### What you are asked to do
Write the next part of the opinion piece below about how Western policy makers and academics misjudge China, picking up after its final line.
──────── Reading passage
Western Policy Makers and Academics Repeatedly Misunderstand China
Frank Sept. 28, 2014 in Waterloo, Ontario, Canada
Sep. 28, 2014, I read article Misunderstanding China - How did Western policy makers and academics repeatedly get China so wrong? The writer is Michael Pillsbury who is the Senior Fellow of the Hudson Institute, and a distinguished defense policy adviser, former high-ranking government official, and author of numerous books and reports on China.
I agree with his point of view, and also, as my view, for Misunderstanding China, it is that some of Western policy makers and academics are dogmatists that lack of ability to think independently without a developing perspective to view the developing world and thereby failed in looking at the problems that are in changing constantly.
The practice of China is not as same as that of Western democratic countries. In China, the policies have been in constant adjustments according to the specific analysis for specific circumstances, to solve new problems with targeted new ways.
The process of China's economic reform is the process of constantly adjusting the policies, and it is a process of progressively promotion of successful experience with step by step.
However, the American politics, those dogmatic politicians and scholars have been taking as proud of demoncracy, just plays as a game of childish prank.
For my disrespectful comments, they certainly will be angry as that of enraged kids in loss of a gentleman's demeanor, then, please take a look at how the non-dogmatic truly wise man said?
Oct 16 2013, in article It is high time to end the partisan politics, I cited the comments on American politics of the Winner of 2008 Nobel Prize in Economics, and the professor of Economics and International Affairs at Princeton University - Paul Krugman.
Oct. 4, 2009, he published The Politics of Spite on New York Times to have pointed out the ugly picture of American politics:
"An essential truth about the state of American politics: at this point, the guiding principle of one of our nation’s two great political parties is spite pure and simple. If Republicans think something might be good for the president, they’re against it — whether or not it’s good for America.”
"The result has been a cynical, ends-justify-the-means approach. Hastening the day when the rightful governing party returns to power is all that matters, so the G.O.P. will seize any club at hand with which to beat the current administration."
Such irrational political struggle in U.S., it is difficult to develop a flexible policy for dealing with practical social and economical problems. With the political experience of the United States to judge the politics of China will obviously lead to erroneous conclusions.
--- Frank Sept. 28, 2014 in Waterloo, Ontario, Canada
About Michael Pillsbury
From the Hudson Institute - An independent research organization promoting new ideas for the advancement of global security, prosperity and freedom.
────────────────
──────── Data lines
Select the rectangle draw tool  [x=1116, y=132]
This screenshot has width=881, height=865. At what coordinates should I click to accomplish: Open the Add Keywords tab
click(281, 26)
────────────────
### Result of the exercise
http://www.hudson.org/experts/724-michael-pillsbury
Senior Fellow Michael Pillsbury is a distinguished defense policy adviser, former high-ranking government official, and author of numerous books and reports on China. During the Reagan administration, Pillsbury was Assistant Under Secretary of Defense for Policy Planning and responsible for implementation of the program of covert aid known as the Reagan Doctrine. In 1975-76, while an analyst at the RAND Corporation, Pillsbury published articles in Foreign Policy and International Security recommending that the United States establish intelligence and military ties with China. The proposal, publicly commended by Ronald Reagan, Henry Kissinger, and James Schlesinger, later became U.S. policy during the Carter and Reagan administrations.
Pillsbury served on the staff of four U.S. Senate Committees from 1978-1984 and 1986-1991. As a staff member, Pillsbury drafted the Senate Labor Committee version of the legislation that enacted the US Institute of Peace in 1984. He also assisted in drafting the legislation to create the National Endowment for Democracy and the annual requirement for a DOD report on Chinese military power.
In 1992, under President George H. W. Bush, Pillsbury was Special Assistant for Asian Affairs in the Office of the Secretary of Defense, reporting to Andrew W. Marshall, Director of Net Assessment. Pillsbury is a member of the Council on Foreign Relations and the International Institute for Strategic Studies.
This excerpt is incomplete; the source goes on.